MIFEPRISTONE DECREASES GABA TRANSMISSION IN THE CENTRAL NUCLEUS OF THE AMYGDALA - ROLE OF SEX AND ALCOHOL HISTORY

Previous studies indicate an association between alcohol dependence and levels of phosphorylated glucocorticoid receptors (GR) in the central nucleus of the amygdala (CeA), a brain area highly involved in the development and maintenance of alcohol dependence. Furthermore, systemic and intra-CeA injection of the GR-antagonist mifepristone reduced compulsive-like alcohol consumption. However, the cellular effects of GR-antagonism in the CeA are unknown.
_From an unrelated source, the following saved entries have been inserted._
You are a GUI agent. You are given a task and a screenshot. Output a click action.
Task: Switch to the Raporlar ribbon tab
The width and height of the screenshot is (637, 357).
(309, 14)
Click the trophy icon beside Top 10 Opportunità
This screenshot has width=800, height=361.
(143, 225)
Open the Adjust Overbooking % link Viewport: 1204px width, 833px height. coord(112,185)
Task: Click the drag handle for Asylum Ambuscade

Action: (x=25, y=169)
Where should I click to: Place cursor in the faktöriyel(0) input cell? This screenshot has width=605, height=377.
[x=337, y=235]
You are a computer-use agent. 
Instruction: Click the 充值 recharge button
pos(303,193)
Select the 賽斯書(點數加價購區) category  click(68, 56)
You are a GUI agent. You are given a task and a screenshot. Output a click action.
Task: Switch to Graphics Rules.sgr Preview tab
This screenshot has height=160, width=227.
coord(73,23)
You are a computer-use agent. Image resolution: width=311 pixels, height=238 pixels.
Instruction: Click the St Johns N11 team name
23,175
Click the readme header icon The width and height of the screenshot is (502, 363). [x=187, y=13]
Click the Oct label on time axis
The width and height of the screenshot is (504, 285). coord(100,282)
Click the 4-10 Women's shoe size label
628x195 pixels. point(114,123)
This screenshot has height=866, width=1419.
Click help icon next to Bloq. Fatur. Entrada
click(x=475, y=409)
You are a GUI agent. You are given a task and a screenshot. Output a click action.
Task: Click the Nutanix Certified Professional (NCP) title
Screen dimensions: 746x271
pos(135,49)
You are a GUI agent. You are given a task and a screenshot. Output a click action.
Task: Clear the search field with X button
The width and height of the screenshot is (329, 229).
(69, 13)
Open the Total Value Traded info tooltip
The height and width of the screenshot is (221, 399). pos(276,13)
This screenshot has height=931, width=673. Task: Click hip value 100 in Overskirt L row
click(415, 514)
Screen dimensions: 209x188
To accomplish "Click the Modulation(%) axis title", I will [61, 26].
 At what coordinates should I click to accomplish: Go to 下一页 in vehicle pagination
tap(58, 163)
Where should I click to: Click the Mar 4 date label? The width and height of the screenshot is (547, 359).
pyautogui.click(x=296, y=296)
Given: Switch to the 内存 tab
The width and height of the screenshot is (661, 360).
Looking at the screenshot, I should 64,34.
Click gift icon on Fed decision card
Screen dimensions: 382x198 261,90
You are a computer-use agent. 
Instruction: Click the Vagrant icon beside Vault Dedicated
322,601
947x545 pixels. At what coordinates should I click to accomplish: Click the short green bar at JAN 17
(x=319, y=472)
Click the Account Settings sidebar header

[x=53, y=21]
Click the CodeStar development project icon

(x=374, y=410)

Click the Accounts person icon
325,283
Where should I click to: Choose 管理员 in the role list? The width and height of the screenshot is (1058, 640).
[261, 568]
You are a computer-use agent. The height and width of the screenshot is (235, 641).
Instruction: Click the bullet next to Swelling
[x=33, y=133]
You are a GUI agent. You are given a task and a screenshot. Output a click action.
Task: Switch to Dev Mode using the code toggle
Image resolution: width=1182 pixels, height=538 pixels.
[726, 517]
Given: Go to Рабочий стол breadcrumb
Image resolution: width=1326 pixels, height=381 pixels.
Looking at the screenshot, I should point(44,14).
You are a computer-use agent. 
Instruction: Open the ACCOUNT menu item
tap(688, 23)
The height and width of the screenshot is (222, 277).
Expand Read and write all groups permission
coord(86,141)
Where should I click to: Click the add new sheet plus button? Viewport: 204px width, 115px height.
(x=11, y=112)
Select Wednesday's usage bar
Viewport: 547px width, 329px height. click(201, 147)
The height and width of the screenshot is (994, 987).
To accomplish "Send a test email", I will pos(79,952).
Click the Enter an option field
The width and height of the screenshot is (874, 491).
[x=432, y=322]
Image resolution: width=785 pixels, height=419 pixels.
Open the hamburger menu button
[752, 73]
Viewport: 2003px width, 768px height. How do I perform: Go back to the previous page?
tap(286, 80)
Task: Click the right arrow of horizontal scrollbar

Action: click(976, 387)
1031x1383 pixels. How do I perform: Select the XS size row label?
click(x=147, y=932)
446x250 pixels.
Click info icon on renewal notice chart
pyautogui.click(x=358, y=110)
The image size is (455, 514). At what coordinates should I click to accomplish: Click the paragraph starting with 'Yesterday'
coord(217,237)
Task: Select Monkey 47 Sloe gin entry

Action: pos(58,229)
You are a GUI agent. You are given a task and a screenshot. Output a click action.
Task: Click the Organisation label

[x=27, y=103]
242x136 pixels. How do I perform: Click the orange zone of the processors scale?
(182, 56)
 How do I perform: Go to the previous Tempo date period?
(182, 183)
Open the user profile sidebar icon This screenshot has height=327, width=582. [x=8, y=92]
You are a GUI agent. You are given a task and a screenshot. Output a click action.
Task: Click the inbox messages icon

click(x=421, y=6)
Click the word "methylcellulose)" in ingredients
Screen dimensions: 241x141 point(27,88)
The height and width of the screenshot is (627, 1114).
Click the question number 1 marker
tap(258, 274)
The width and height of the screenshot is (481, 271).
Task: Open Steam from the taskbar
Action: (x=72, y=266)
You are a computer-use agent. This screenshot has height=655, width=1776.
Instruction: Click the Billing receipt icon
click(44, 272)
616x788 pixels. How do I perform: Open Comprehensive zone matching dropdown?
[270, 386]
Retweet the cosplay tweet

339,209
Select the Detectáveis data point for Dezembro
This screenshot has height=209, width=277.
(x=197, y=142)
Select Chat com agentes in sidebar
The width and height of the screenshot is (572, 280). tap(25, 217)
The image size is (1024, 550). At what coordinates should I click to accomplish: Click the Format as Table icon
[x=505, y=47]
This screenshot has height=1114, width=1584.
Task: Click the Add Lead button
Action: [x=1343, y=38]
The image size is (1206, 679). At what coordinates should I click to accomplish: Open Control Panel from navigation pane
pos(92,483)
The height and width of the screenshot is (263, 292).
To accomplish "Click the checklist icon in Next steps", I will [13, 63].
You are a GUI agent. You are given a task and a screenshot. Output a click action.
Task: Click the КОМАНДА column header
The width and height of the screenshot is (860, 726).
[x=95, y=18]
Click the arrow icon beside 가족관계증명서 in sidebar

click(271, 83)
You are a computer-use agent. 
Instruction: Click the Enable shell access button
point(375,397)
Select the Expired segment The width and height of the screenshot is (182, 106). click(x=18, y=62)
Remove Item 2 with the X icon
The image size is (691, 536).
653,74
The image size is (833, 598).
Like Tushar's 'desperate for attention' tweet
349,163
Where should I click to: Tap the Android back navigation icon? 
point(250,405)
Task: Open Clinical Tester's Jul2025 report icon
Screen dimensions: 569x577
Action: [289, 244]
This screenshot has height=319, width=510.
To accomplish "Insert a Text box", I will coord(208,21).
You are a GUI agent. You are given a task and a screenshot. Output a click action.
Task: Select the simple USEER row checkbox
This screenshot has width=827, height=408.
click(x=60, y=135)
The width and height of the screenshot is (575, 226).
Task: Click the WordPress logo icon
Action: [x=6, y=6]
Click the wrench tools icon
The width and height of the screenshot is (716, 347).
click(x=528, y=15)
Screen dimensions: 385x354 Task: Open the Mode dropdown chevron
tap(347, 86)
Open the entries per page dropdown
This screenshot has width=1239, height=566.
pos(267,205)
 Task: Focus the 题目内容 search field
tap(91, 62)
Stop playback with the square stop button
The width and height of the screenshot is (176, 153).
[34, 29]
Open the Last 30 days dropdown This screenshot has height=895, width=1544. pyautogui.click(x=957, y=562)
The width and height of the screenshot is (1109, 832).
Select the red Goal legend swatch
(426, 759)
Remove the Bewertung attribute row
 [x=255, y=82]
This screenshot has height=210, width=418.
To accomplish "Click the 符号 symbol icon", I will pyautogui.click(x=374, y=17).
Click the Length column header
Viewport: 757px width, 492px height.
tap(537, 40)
Here, using slice electrophysiology we investigated the effects of selective GR-antagonism using mifepristone (10 μM) on CeA spontaneous and evoked GABAergic transmission in naïve and ethanol dependent male and female rats. Our study revealed that mifepristone significantly decreased spontaneous action-potential dependent GABA transmission in the CeA of both naïve and dependent rats via reduced GABA release irrespective of sex. Notably, in males the mifepristone-induced decrease of GABA release was significantly larger in dependent compared to naïve controls. In contrast, mifepristone appeared to be more efficacious in decreasing GABA release in naïve females compared to dependent females. Similar results were observed for mifepristone effects on evoked local CeA GABAergic responses across groups. Importantly, our preliminary data also indicate similar efficacy of mifepristone on GABA transmission in male rats after 2 weeks withdrawal suggesting that alcohol dependence induces long-lasting disruptions of GR-signaling. Collectively, our cellular data highlight potential sex differences in the CeA GR system and further support a role for disrupted CeA GR-signaling in alcohol dependence.